Aufgaben
[a] Schreiben Sie aus dem Interview über Frühphaseninvestitionen die Passage von „Sie investieren meist“ bis einschließlich „Gesamtmischung entscheidet dann.“ wortgetreu ab.
[b] Führen Sie das Interview über Frühphaseninvestitionen im Anschluss an seinen letzten Satz fort.

Sie selbst sind Partner beim wichtigsten deutschen Frühphasen-Investor Headline. Dieser fördert doppelt so viele US-amerikanische Startups wie europäische. Wie kommt das?
Wir agieren als globaler Fonds und haben in den USA viel früher angefangen als in Europa, wo wir erst seit 2006 aktiv sind. Dementsprechend ist die Gesamtzahl geförderter Startups in den Vereinigten Staaten höher. Inzwischen hat sich das angeglichen. Unser europäischer Fonds und unser US-amerikanischer Fonds fördern aktuell jeweils 25 bis 30 Unternehmen.
Sie investieren meist bereits in der Frühphase, wenn das Risiko am größten ist. Nach welchen Kriterien suchen Sie geeignete Kandidaten aus?
Ich schaue mir für eine erste Einschätzung drei Dimensionen an. Erstens: das Team. Welche Erfahrungen haben die Gründer? Wie gut können sie ihre Geschäftsidee kurz und prägnant erklären? Wie gut passen sie in den jeweiligen Markt? Zweitens: das Produkt. Welches Problem wird gelöst? Kann sich die Idee durchsetzen? Und drittens: den Markt. Wer sind die dominierenden Akteure? Wie ist der Markt strukturiert und wo können neue Ideen eventuell durchbrechen? Die Gesamtmischung entscheidet dann.

Datenabschnitt

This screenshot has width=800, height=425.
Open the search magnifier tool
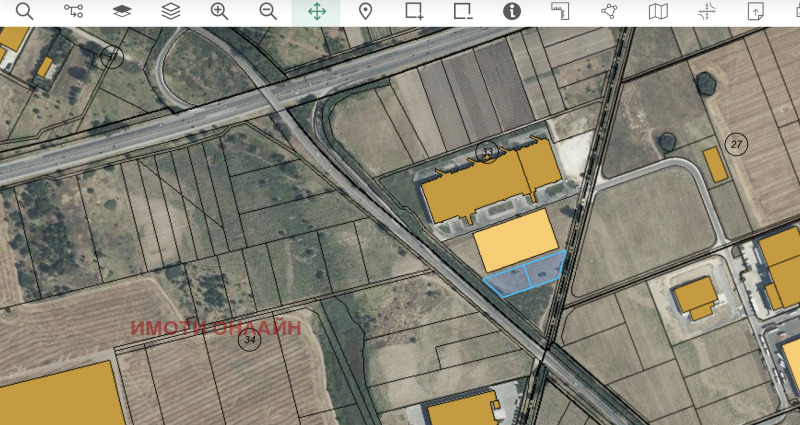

Schriftliche Antworten
[a]
Sie investieren meist bereits in der Frühphase, wenn das Risiko am größten ist. Nach welchen Kriterien suchen Sie geeignete Kandidaten aus?
Ich schaue mir für eine erste Einschätzung drei Dimensionen an. Erstens: das Team. Welche Erfahrungen haben die Gründer? Wie gut können sie ihre Geschäftsidee kurz und prägnant erklären? Wie gut passen sie in den jeweiligen Markt? Zweitens: das Produkt. Welches Problem wird gelöst? Kann sich die Idee durchsetzen? Und drittens: den Markt. Wer sind die dominierenden Akteure? Wie ist der Markt strukturiert und wo können neue Ideen eventuell durchbrechen? Die Gesamtmischung entscheidet dann.

[b]
Insgesamt hat Headline rund 10 deutsche Startups mitfinanziert und null niederländische. Haben Sie die Niederlande nicht auf dem Schirm?
Doch, sehr sogar. Das Startup-Ökosystem in den Niederlanden durchläuft gerade eine positive Dynamik und ich bin mir sicher, dass wir in den kommenden Jahren dort investieren werden. Tatsächlich hat Headline schon einmal ganz kurz davor gestanden. Und im Nachhinein muss ich sagen, wir hätten das auch machen sollen. Denn das Unternehmen, das wir im Auge hatten, hat sich sehr, sehr gut entwickelt.
Welches Startup hat Sie denn da so beeindruckt?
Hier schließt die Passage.